• [Задания для выполнения]
A. Согласуются ли с текстом о фильме «На пороге страха» следующие утверждения: (i) Мария Кравченко родилась в Саратове; (ii) главный приз «Саратовских страданий» получили два ее фильма; (iii) мировая премьера ленты «На пороге страха» прошла в Торонто? На каждое ответьте «да» или «нет» и точно процитируйте решающие слова текста.
B. Перенесите в CSV с двумя столбцами, «запрос» и «ответ», записи со строки, содержащей «You are a computer-use», до конца записей включительно. На каждый запрос отведите одну строку, где его текст и ответ стоят каждый в своем поле в кавычках, а переносы строк заменены пробелами; изображения в ответ не включайте.

• [Исходный текст]
•••••

Мария Кравченко:

Оценить
Порог страха у каждого свой

Фильмом открытия телекинофестиваля документальной мелодрамы «Саратовские страдания» в этом году (подробнее – стр. 10–11) стала лента «На пороге страха» – это последний фильм величайшего режиссера-кинодокументалиста Герца Франка, сделанный им в сотрудничестве с режиссером Марией Кравченко. Маша – уроженка Грозного, долгое время жила в Саратове, училась здесь в художественном училище им. Боголюбова, затем продолжила учебу в СГУ и, уже будучи студенткой соцфака, стала снимать свои первые документальные работы для Нижневолжской студии кинохроники, а затем продолжила учебу во ВГИКе, в мастерской Сергея Мирошниченко. Два ее фильма – «Собиратели теней» и «Части тела» – получили главный приз «Саратовских страданий». Фильм «На пороге страха», который она после смерти автора идеи заканчивала самостоятельно, стал лауреатом фестиваля неигрового кино «Лавровая ветвь», был показан на «Артдокфесте». Мировая премьера ленты состоялась в Торонто, на крупнейшем международном фестивале документального кино «Hot Docs».

•••••

• [Список записей]

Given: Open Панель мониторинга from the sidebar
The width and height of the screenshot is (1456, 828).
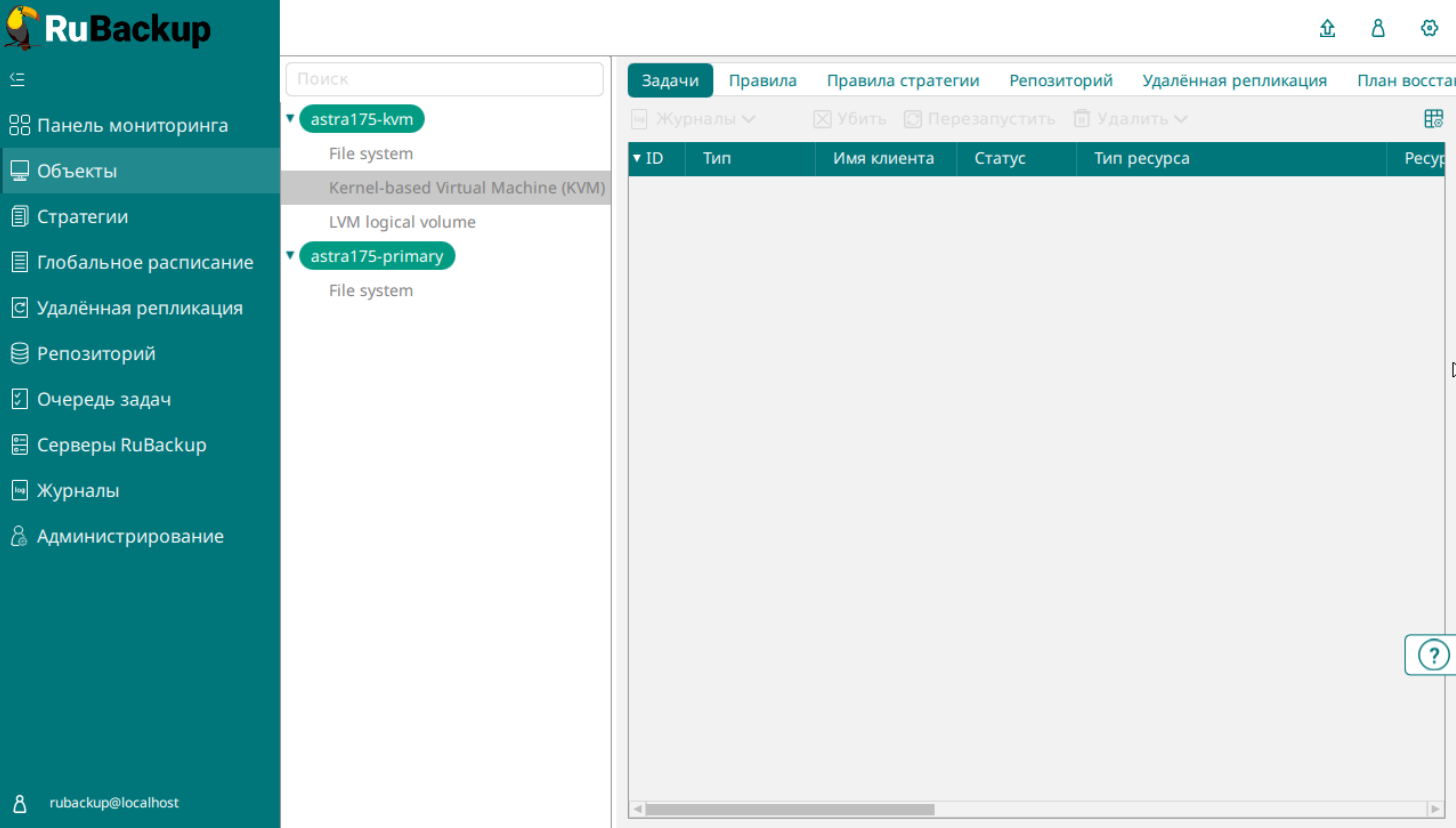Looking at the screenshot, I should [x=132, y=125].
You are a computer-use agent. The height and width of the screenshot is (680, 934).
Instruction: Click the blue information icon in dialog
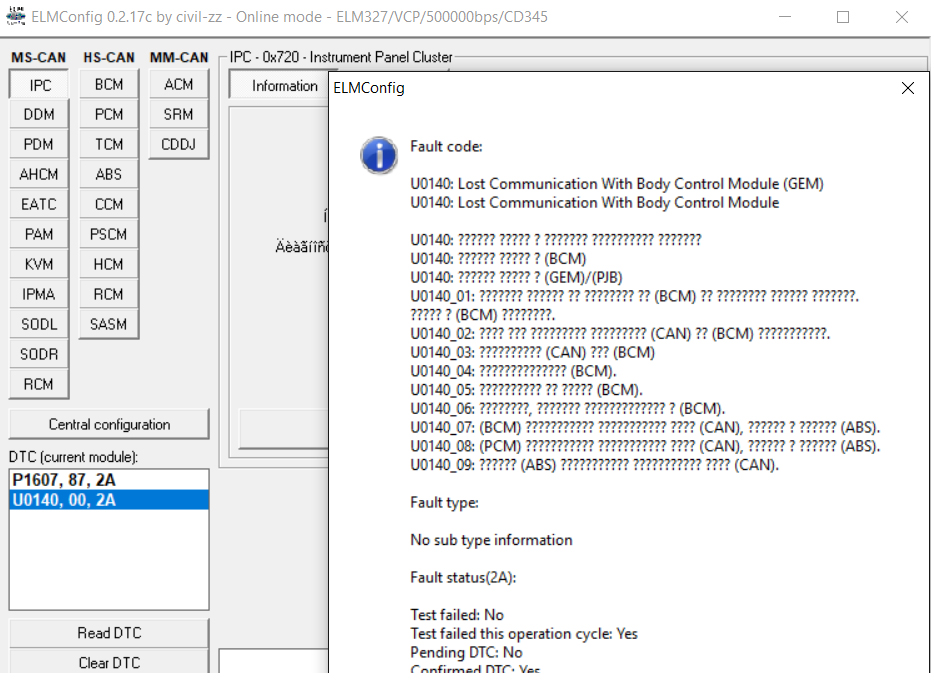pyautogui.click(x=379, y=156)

•••••

• [Ответы к заданиям]
A.
(i) Нет: «Маша – уроженка Грозного».
(ii) Да: «Два ее фильма – «Собиратели теней» и «Части тела» – получили главный приз «Саратовских страданий»».
(iii) Да: «Мировая премьера ленты состоялась в Торонто».

B.
запрос,ответ
"You are a computer-use agent. The height and width of the screenshot is (680, 934). Instruction: Click the blue information icon in dialog","pyautogui.click(x=379, y=156)"